This Data Center Is Everything That Everyone Hates About AI
But O’Leary’s promises have done nothing to dampen local opposition to Stratos. In fact, opposition intensified throughout the month of May until Utah Governor Spencer Cox—who had initially backed the project when O’Leary met with him in January 2026—signed an executive order on May 29 to ensure that the state properly evaluates data center proposals. While the Stratos Project was not specifically mentioned in the order, the timing of the announcement, coupled with the significant statewide pushback to the project, showed it was clearly an inflection point. Less than a week later, O’Leary agreed to significantly scale back the proposed data center from 40,000 acres to just over 20,000.
“People are concerned about data centers,” Cox said in a press conference, “they’re concerned about the lake, they’re concerned about resources, and they should be concerned.”

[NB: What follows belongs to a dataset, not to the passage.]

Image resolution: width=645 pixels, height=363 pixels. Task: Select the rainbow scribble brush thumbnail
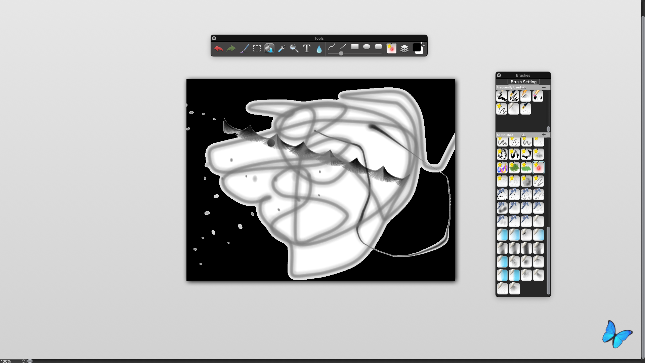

So, six months after the supposed “industrial marvel” of the Stratos Project was introduced, the results have been an angry local community, an embarrassed investor, and a local state government belatedly searching for a sensible framework with which to govern data center growth. The backlash has not stopped yet, either. On June 23, Utah state Senate President J. Stuart Adams, who was also the chairman of the Utah agency that initially approved Stratos, lost his Senate seat to a rival who explicitly criticized his support of O’Leary’s project.